L’intervention du ministre intervient dans un contexte où le gouvernement a adopté en février une feuille de route dédiée à l’amélioration du climat des affaires. Ce document place la transparence et la rigueur budgétaire au centre des priorités nationales, un choix stratégique pour un pays qui cherche à diversifier ses sources de financement et attirer davantage d’investissements directs étrangers.

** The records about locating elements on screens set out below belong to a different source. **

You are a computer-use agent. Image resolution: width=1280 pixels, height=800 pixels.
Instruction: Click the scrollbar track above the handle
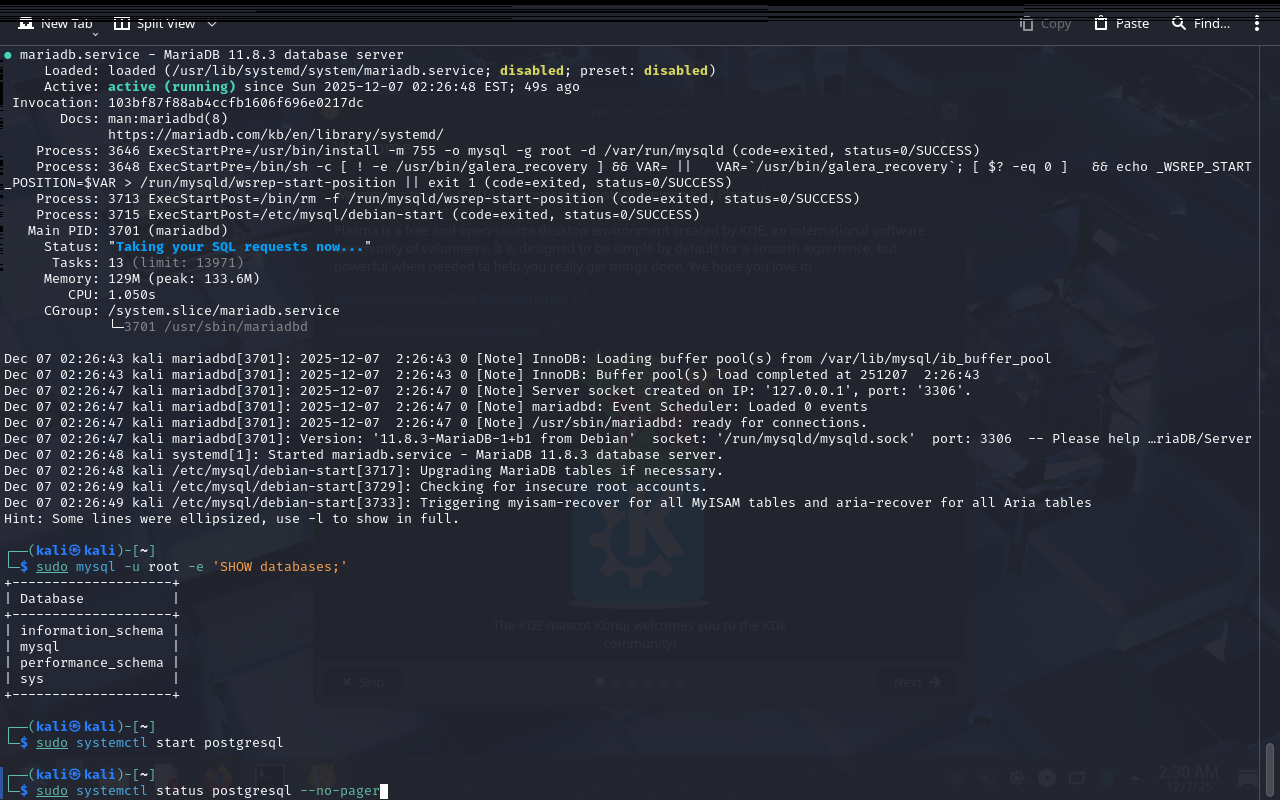(1270, 400)
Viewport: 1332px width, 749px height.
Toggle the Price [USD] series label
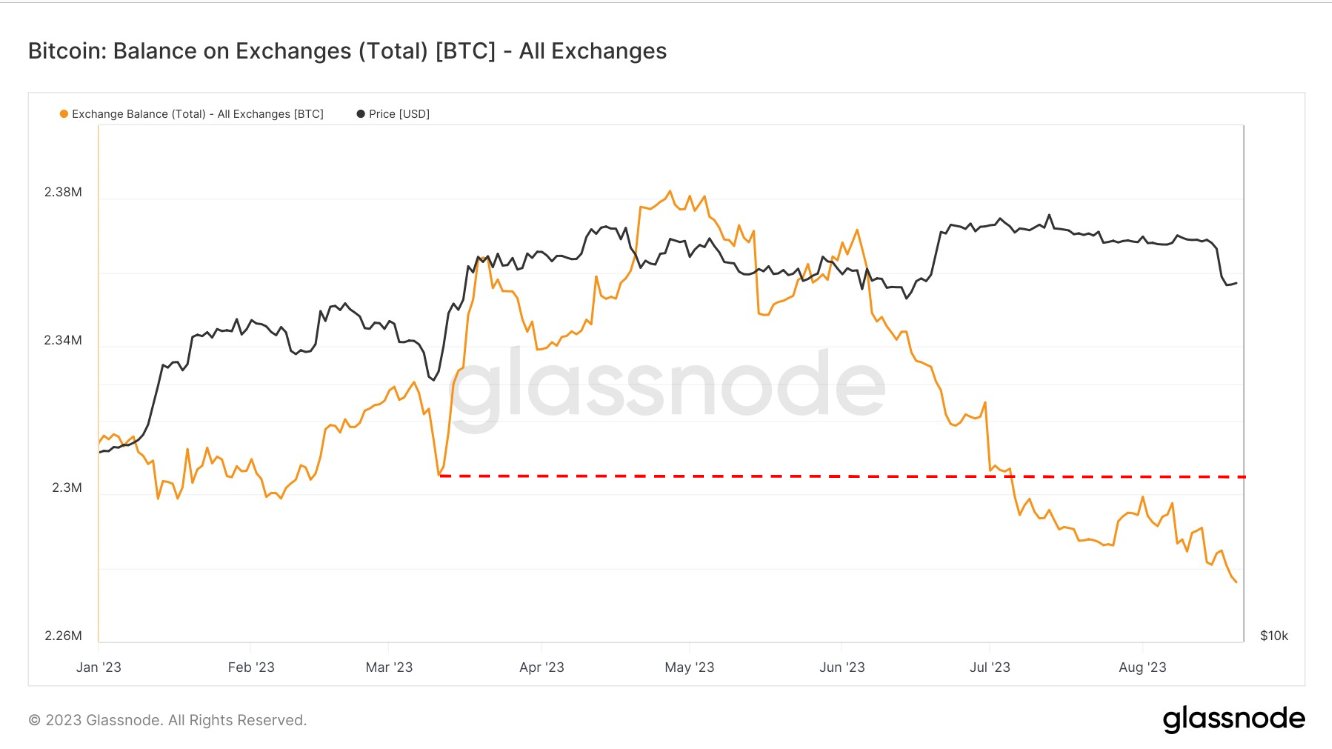point(399,114)
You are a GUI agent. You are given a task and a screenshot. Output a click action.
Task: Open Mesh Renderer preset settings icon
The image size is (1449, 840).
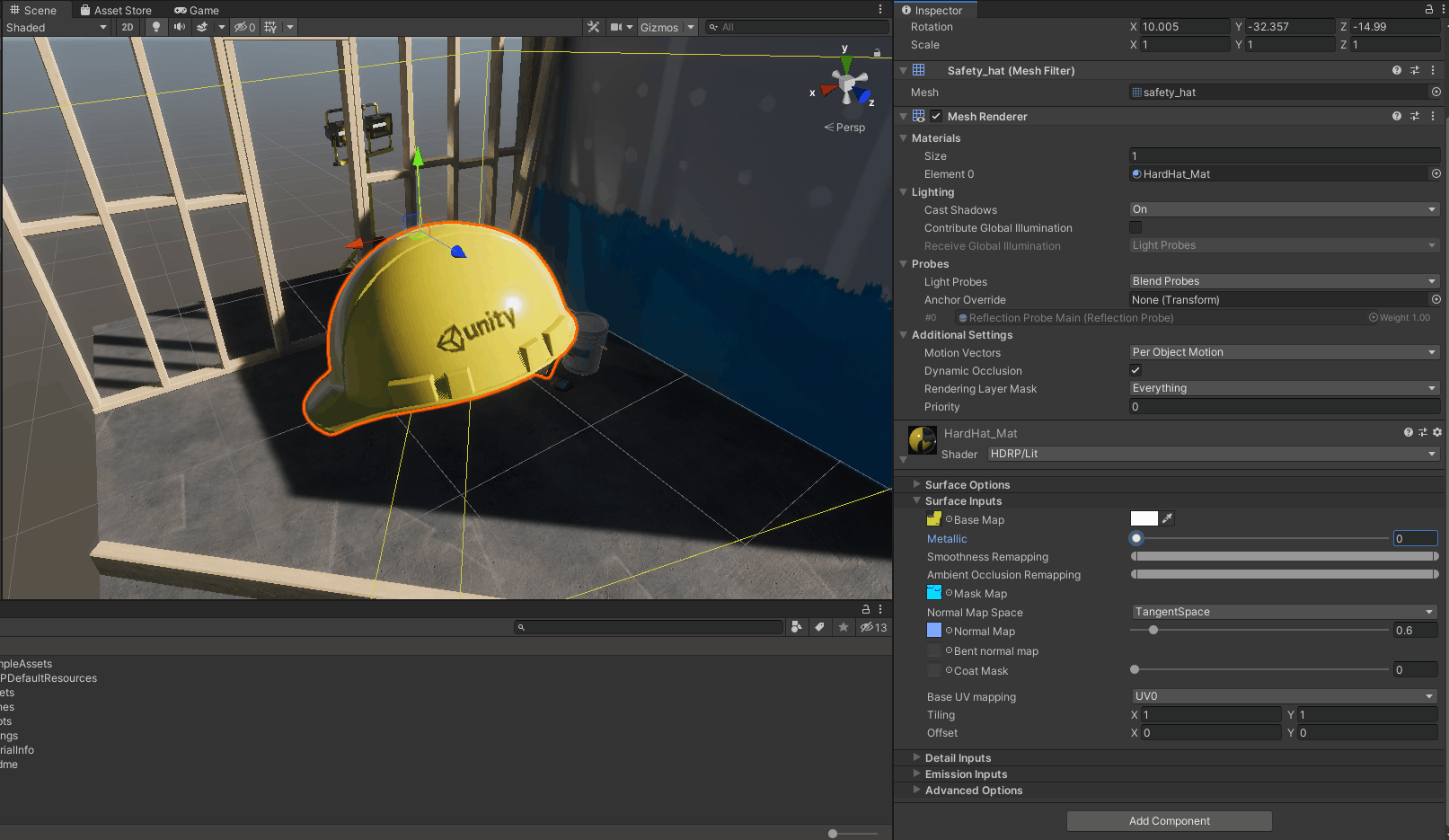1415,116
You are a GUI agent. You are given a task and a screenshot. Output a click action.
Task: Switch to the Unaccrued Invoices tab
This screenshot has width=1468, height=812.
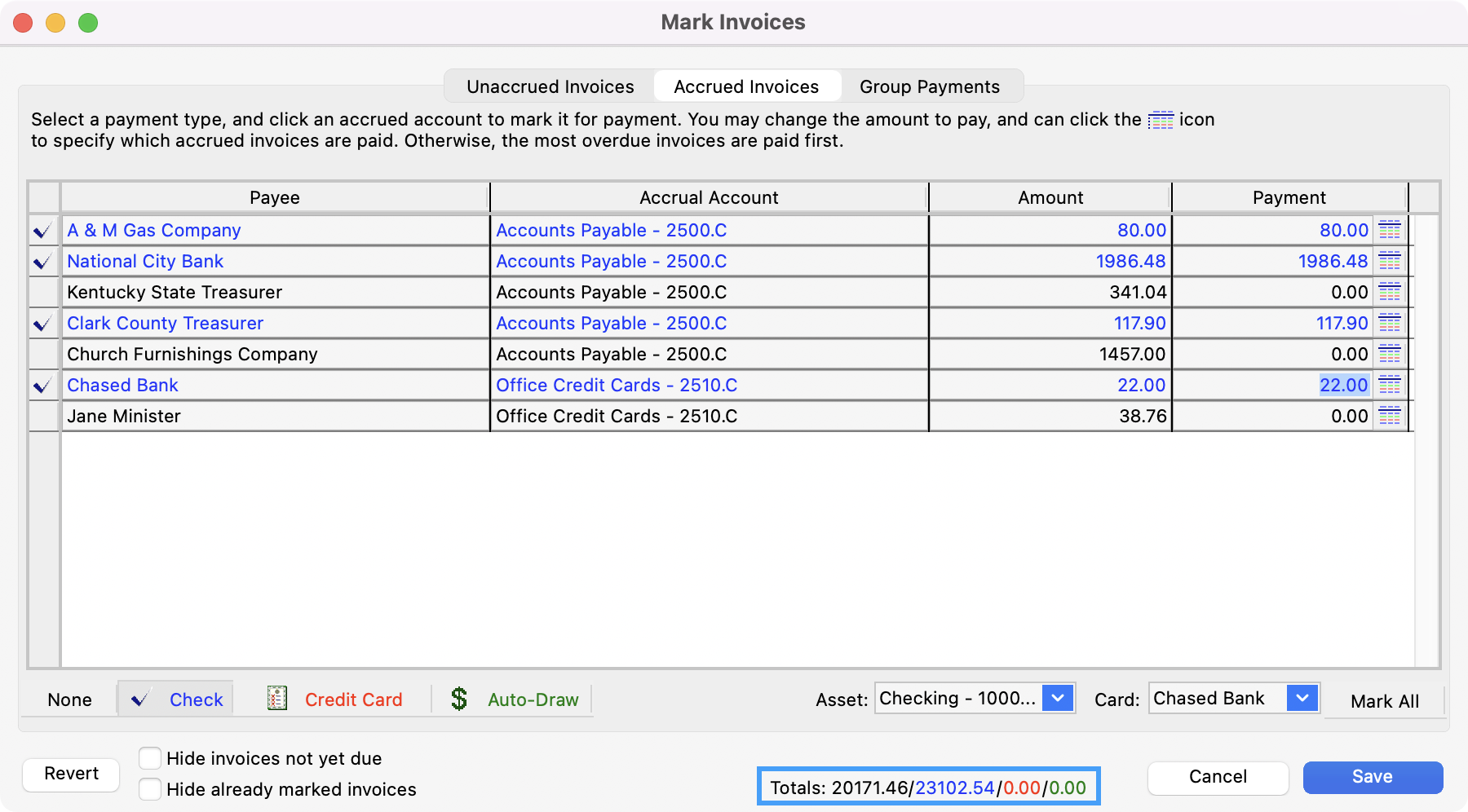point(550,86)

Réformes et leviers de confiance

Parmi les mesures mises en avant figurent le renforcement des organes de contrôle comme l’Inspection générale des finances (IGF), la Cour des comptes et l’Agence de prévention et de lutte contre la corruption (APLC). Ces institutions, déjà actives dans la détection des irrégularités financières, se voient confier un rôle accru pour moraliser la gestion publique et privée.

La dématérialisation progressive des procédures administratives est également présentée comme un levier central. Elle vise à limiter les contacts directs entre agents et opérateurs économiques, considérés comme l’un des foyers classiques de pratiques illicites. Selon une étude récente de la Banque mondiale sur la gouvernance en Afrique centrale, la digitalisation des services administratifs réduit en moyenne de 25 % les risques de corruption dans les transactions publiques.

En rappelant que le secteur privé n’est pas exempt de responsabilités, Guylain Nyembo met la FEC devant ses propres engagements. Pour lui, la compétitivité de la RDC passe autant par l’assainissement des pratiques des entreprises que par le renforcement de la gouvernance publique.

Cette approche s’inscrit dans une logique plus large : rétablir la confiance entre investisseurs et institutions, condition nécessaire pour que la RDC puisse exploiter son poids économique en Afrique et peser davantage sur les échanges internationaux.